Multidimensional epidemic thresholds in diffusion processes over interdependent networks

TL;DR

This paper introduces a new multidimensional epidemic threshold concept for diffusion processes over interdependent networks, accounting for varying diffusion rates and degree distributions, with analytical and simulation-based insights.

Contribution

It presents the first analytical framework for multidimensional epidemic thresholds in interdependent networks with arbitrary degree distributions.

Findings

Derived conditions for multilayer epidemic outbreaks.

Analyzed infection density evolution in coupled networks.

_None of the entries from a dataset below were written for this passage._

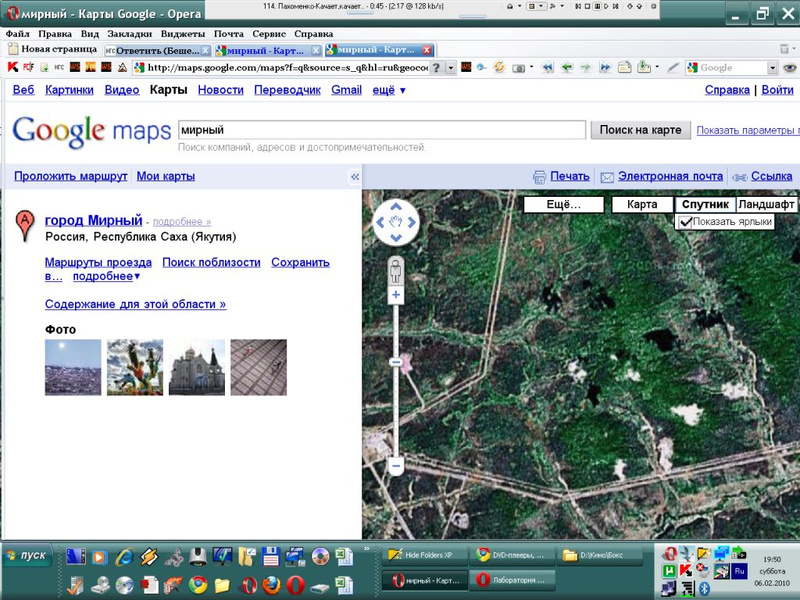The height and width of the screenshot is (600, 800).
Task: Click the printer icon next to Печать
Action: coord(540,177)
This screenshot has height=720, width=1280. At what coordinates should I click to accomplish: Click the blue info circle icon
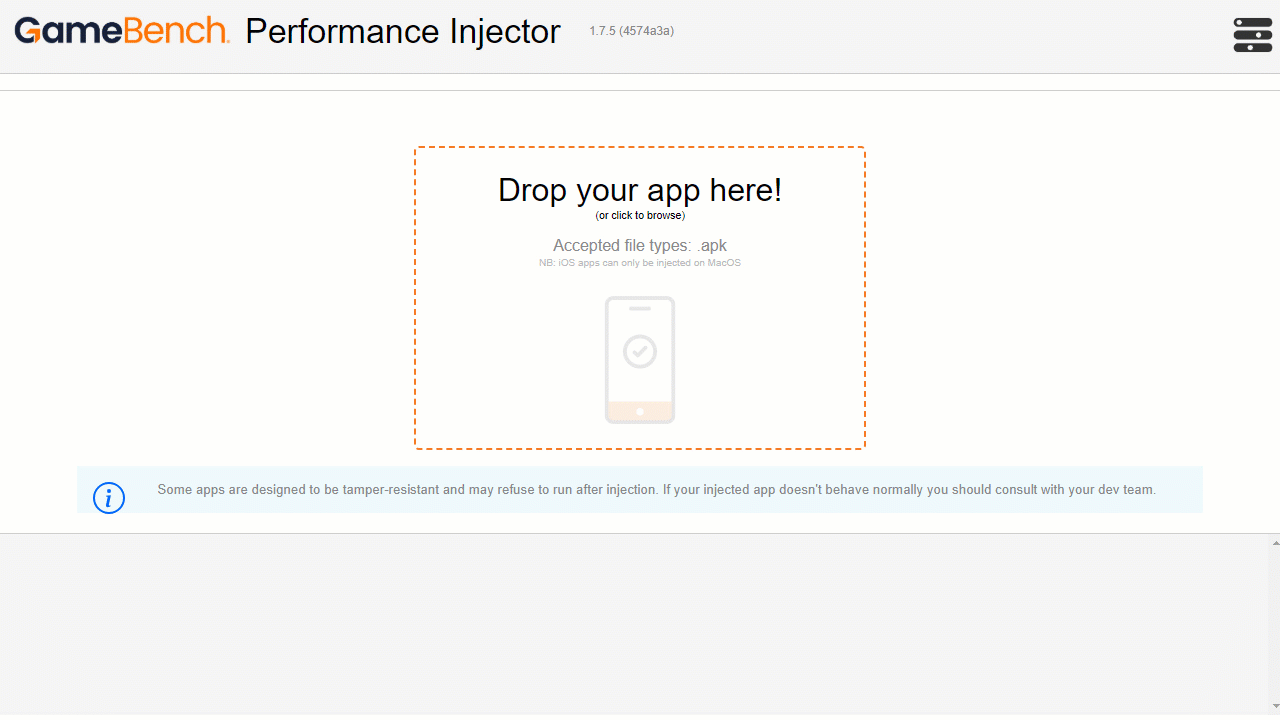(x=109, y=497)
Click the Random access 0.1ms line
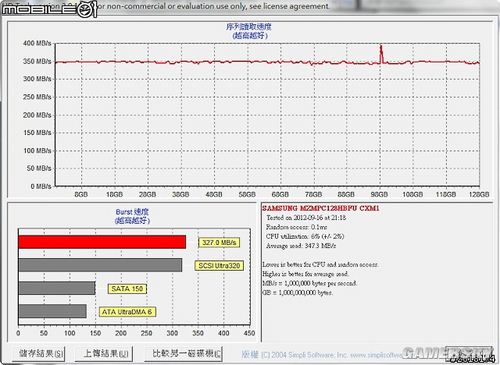500x365 pixels. coord(296,227)
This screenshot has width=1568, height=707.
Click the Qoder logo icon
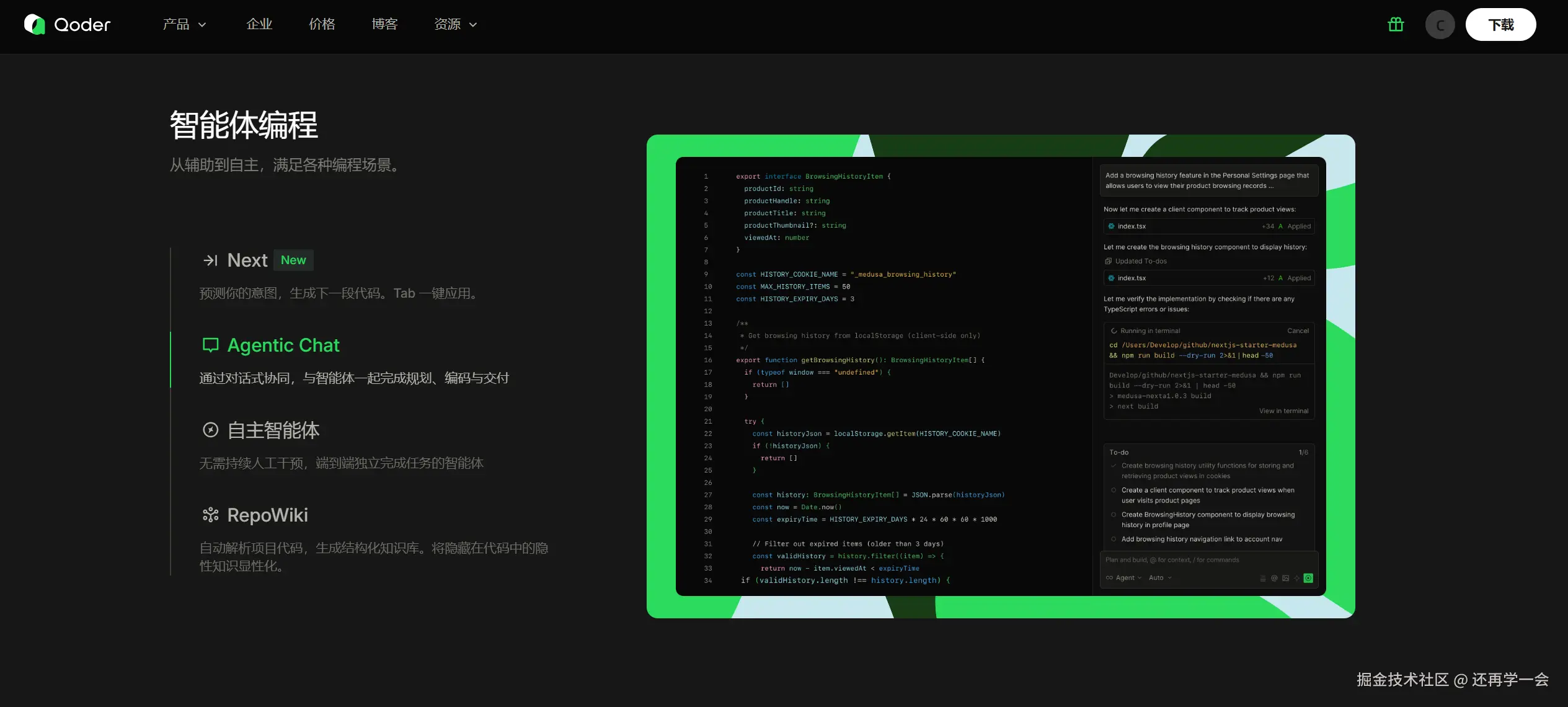(x=35, y=25)
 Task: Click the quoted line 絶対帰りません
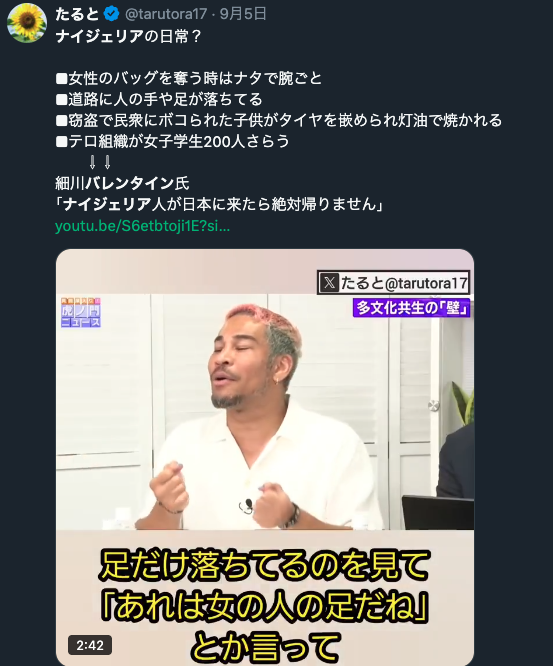(x=219, y=205)
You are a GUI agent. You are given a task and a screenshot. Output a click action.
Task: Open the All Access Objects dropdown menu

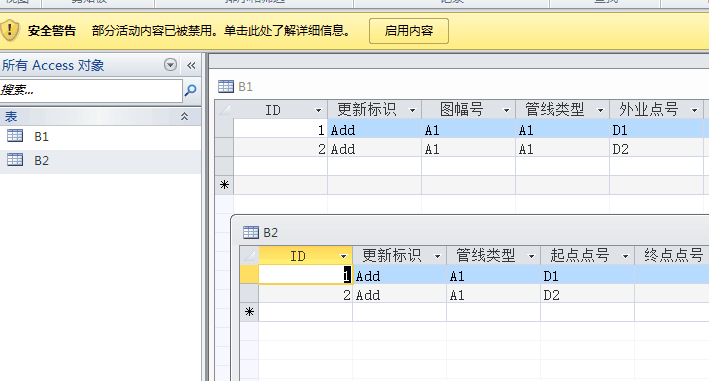tap(170, 65)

Validated results through extensive simulations on synthetic and real networks.

Abstract

Several systems can be modeled as sets of interdependent networks where each network contains distinct nodes. Diffusion processes like the spreading of a disease or the propagation of information constitute fundamental phenomena occurring over such coupled networks. In this paper we propose a new concept of multidimensional epidemic threshold characterizing diffusion processes over interdependent networks, allowing different diffusion rates on the different networks and arbitrary degree distributions. We analytically derive and numerically illustrate the conditions for multilayer epidemics, i.e., the appearance of a giant connected component spanning all the networks. Furthermore, we study the evolution of infection density and diffusion dynamics with extensive simulation experiments on synthetic and real networks.